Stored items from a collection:
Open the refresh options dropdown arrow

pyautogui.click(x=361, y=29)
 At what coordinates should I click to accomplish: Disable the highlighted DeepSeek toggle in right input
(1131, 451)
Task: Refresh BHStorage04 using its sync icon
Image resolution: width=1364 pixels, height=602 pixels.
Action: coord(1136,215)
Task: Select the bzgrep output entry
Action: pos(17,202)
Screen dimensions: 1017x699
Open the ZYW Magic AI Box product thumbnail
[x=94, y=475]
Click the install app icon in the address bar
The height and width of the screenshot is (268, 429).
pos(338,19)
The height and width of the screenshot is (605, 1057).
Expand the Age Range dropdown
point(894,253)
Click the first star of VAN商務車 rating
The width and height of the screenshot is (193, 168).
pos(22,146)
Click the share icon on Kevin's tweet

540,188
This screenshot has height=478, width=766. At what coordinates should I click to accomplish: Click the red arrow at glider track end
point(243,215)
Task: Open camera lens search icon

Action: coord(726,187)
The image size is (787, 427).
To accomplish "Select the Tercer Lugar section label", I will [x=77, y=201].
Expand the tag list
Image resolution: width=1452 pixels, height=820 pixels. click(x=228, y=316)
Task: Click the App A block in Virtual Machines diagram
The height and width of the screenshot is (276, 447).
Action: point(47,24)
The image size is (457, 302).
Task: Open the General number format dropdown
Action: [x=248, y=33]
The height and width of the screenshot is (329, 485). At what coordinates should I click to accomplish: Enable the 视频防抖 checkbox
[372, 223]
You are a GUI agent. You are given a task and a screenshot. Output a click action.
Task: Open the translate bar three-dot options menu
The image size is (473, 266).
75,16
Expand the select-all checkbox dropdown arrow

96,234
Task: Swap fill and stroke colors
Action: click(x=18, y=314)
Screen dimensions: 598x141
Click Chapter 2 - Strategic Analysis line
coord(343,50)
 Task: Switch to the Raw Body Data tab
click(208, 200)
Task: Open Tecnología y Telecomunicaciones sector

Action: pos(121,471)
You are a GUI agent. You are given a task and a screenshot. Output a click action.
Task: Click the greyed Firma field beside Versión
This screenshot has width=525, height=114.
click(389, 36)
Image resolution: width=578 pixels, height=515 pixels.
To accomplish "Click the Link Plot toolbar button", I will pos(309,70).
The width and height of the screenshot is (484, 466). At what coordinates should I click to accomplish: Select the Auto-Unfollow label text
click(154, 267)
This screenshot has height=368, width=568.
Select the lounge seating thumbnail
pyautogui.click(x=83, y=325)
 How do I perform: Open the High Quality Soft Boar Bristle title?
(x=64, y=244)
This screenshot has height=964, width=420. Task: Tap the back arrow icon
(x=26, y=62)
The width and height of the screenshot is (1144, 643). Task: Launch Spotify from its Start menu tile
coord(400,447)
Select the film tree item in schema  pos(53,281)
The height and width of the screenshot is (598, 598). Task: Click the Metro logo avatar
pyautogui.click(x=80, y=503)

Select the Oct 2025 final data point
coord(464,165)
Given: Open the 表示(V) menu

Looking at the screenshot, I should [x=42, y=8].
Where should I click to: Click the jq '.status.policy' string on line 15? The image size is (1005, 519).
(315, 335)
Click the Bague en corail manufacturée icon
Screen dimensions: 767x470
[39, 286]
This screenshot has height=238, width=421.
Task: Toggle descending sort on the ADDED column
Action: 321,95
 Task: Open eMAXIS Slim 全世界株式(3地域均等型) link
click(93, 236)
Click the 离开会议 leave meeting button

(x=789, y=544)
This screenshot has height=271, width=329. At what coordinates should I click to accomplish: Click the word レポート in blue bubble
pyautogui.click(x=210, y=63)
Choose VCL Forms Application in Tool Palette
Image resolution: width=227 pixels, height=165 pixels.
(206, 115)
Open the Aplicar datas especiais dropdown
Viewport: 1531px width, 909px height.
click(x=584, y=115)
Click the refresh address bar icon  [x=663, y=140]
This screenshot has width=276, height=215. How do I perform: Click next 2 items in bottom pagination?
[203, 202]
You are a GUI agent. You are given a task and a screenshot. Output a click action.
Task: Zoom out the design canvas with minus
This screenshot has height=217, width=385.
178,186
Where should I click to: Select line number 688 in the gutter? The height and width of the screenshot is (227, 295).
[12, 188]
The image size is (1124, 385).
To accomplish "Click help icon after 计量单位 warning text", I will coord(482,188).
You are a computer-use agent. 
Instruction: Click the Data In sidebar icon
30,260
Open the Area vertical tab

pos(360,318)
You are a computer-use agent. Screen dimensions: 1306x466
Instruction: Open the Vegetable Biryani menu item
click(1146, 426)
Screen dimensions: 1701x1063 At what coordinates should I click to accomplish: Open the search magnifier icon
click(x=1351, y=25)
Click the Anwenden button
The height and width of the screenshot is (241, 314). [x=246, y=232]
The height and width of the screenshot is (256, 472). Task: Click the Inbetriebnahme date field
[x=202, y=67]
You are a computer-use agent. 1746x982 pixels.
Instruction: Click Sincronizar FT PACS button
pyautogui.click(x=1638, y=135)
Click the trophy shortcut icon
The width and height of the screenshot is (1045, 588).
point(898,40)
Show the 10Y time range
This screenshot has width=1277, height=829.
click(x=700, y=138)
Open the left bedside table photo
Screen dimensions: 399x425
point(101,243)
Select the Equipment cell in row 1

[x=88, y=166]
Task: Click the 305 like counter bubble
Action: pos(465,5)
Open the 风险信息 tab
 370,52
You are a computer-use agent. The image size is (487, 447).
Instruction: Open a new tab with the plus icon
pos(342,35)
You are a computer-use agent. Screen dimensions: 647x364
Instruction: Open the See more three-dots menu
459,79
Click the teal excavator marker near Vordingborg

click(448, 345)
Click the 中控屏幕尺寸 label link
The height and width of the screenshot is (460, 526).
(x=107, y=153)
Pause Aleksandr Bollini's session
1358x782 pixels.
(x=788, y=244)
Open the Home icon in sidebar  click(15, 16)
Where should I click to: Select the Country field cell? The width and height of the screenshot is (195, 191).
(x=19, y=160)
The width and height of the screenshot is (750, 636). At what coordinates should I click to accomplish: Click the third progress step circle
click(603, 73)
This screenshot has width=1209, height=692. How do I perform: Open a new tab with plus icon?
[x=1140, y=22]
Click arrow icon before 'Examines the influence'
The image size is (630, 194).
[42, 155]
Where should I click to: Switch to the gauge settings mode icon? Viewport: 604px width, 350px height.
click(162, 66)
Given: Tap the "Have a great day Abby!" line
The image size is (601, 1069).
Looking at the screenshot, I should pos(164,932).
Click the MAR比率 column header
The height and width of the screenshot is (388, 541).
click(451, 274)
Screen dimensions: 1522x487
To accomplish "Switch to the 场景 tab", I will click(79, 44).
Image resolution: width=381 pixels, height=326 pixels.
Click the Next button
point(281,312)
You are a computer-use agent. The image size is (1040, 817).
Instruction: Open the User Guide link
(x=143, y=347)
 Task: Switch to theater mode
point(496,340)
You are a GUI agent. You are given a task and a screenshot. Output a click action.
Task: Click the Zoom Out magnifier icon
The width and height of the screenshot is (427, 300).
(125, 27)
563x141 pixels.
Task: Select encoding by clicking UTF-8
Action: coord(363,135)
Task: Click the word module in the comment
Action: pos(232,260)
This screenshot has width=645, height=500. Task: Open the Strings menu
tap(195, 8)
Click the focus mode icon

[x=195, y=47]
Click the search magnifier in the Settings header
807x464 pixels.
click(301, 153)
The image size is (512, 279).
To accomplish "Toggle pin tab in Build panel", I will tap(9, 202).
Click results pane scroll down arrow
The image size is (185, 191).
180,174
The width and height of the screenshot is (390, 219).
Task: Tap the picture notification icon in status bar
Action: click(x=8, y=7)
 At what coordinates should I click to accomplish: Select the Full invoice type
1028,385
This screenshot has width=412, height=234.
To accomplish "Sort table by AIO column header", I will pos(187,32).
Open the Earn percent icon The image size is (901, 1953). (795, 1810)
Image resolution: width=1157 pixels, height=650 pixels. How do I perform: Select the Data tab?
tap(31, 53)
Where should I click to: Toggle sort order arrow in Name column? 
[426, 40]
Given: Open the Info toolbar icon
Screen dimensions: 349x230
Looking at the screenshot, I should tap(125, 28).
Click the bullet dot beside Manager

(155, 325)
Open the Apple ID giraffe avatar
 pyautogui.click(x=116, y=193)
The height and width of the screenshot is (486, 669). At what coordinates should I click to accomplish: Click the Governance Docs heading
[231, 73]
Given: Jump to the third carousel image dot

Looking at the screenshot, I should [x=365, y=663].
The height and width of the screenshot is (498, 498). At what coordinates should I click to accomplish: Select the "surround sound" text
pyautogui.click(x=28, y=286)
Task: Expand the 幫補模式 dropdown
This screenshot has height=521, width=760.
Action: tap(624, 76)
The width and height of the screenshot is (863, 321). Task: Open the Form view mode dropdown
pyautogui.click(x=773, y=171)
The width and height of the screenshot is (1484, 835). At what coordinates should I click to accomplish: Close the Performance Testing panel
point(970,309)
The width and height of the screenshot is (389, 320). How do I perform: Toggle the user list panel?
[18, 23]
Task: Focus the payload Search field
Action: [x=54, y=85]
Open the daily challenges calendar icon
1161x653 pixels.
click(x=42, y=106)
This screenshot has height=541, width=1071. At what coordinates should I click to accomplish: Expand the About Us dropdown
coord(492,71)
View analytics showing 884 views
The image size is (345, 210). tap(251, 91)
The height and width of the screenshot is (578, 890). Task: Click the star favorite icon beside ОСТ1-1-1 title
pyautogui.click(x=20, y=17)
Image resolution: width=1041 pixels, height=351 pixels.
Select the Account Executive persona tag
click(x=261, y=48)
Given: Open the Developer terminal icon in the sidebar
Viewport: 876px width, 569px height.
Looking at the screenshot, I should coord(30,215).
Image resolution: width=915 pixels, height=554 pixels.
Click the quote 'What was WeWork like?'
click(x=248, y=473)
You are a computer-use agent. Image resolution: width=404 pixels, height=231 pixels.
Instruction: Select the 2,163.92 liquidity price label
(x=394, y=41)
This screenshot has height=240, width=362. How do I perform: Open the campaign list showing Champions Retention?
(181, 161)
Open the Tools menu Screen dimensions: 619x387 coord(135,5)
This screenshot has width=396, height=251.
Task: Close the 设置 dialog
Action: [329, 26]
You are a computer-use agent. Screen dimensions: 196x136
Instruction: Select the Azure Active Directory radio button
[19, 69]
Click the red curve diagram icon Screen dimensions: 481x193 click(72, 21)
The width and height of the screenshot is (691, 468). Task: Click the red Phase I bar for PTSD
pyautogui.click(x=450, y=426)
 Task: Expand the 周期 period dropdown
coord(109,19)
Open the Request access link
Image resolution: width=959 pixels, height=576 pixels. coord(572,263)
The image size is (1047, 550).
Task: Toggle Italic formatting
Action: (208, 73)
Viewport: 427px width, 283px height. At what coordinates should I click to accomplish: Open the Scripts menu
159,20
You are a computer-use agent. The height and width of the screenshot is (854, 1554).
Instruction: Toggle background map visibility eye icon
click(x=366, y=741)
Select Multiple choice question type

* ACTIVITY *
Exact duplication is required for the lines above, from the line that contains "Screen dimensions: 598x141" to the line that contains "Task: Click the greyed", inclusive; omit all others.

* WORKED SOLUTION *
Screen dimensions: 598x141
Click Chapter 2 - Strategic Analysis line
coord(343,50)
 Task: Switch to the Raw Body Data tab
click(208, 200)
Task: Open Tecnología y Telecomunicaciones sector

Action: pos(121,471)
You are a GUI agent. You are given a task and a screenshot. Output a click action.
Task: Click the greyed Firma field beside Versión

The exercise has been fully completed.